- Poster
- Directed by: Soumik Sen
- Screenplay by: Soumik Sen
- Produced by: Nideas Creations and Productions Pvt Ltd
- Starring: Subhasish Mukherjee Jisshu Sengupta Subhomoy Chatterjee Prosenjit Chatterjee
- Cinematography: Mrinmoy Nandi
- Edited by: Niladri Roy
- Music by: Debojyoti Mishra
- Production companies: Nideas Creations and Productions Pvt Ltd
- Distributed by: SVF
- Release date: 1 March 2019 (India);
- Running time: 108 mins
- Country: India
- Language: Bengali

= Mahalaya (film) =

2019 Bengali Indian film

Mahalaya is a 2019 Indian Bengali language drama film directed by Soumik Sen and produced by Nideas Creations and Productions Pvt Ltd. The film narrates an incident in Bengal in 1976, when Birendra Krishna Bhadra narrated and Pankaj Mullick composed widely popular Mahisasuramardini program, which had been playing on All India Radio since 1931 on the eve of Mahalaya, was replaced by a new program Durga Durgatiharini, narrated by Bengali film actor Uttam Kumar and composed by Hemanta Mukherjee. Subhasish Mukhopadhyay played the role of Bhadra and Jisshu Sengupta played the role of Uttam Kumar.

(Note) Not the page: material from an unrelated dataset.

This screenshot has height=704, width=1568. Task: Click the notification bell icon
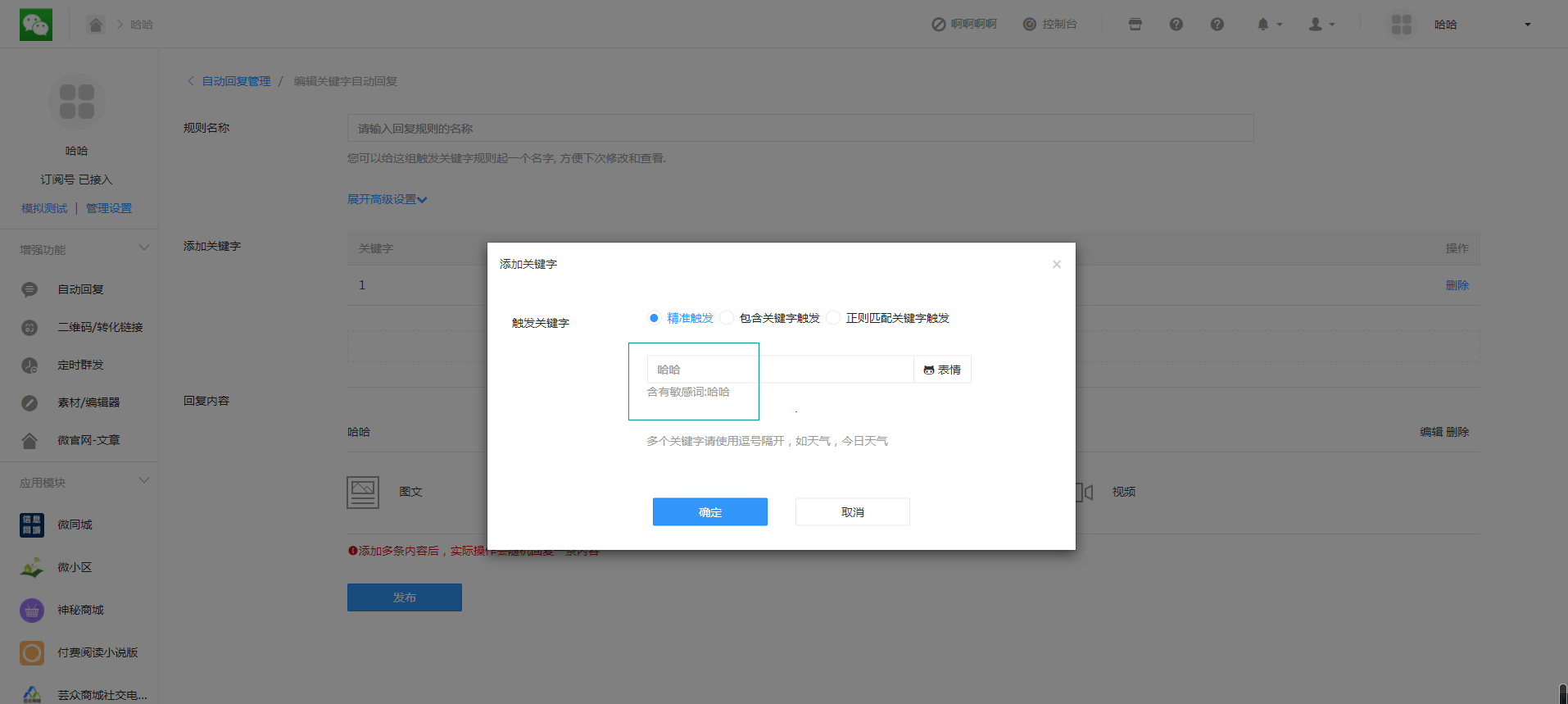pyautogui.click(x=1263, y=25)
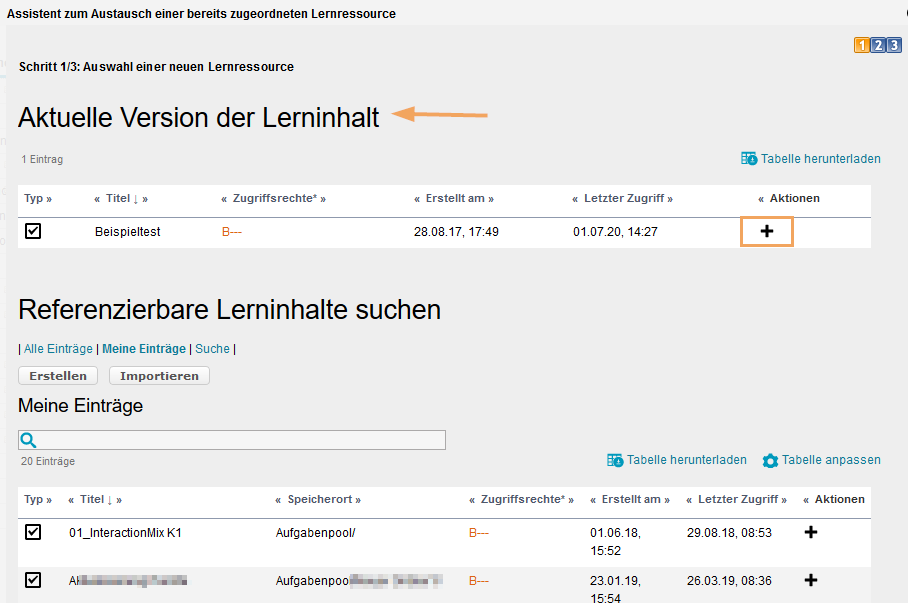
Task: Click inside the Meine Einträge search field
Action: [230, 439]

The film was released theatrically on 1 March 2019.

== Cast ==
- Subhasish Mukherjee as Birendra Krishna Bhadra
- Jisshu Sengupta as Uttam Kumar
- Saptarshi Ray as Hemanta Mukhopadhyay
- Prosenjit Chatterjee as Shashi Sinha, Former I & B Secretary of India.
- Subhomoy Chatterjee as Pankaj Mullick
- Kanchan Mullick as Paritosh Banerjee, Indian Administrative Service Officer, Former Joint Secretary to the Government of India and husband of Shakuntala Devi
- Jayant Kripalani as Harold Stevenson, former Director-general, Akashbani, Kolkata
- Bhaswar Chatterjee as Anil Bagchi
- Sudipa Basu as Ramarani Devi, wife of Birendra Krishna Bhadra
- Devlina Kumar as daughter of Pankaj Mullick

==Release==
The official trailer of the film was released by Nideas Creations & Productions on 9 February 2019.

The film was released theatrically on 1 March 2019.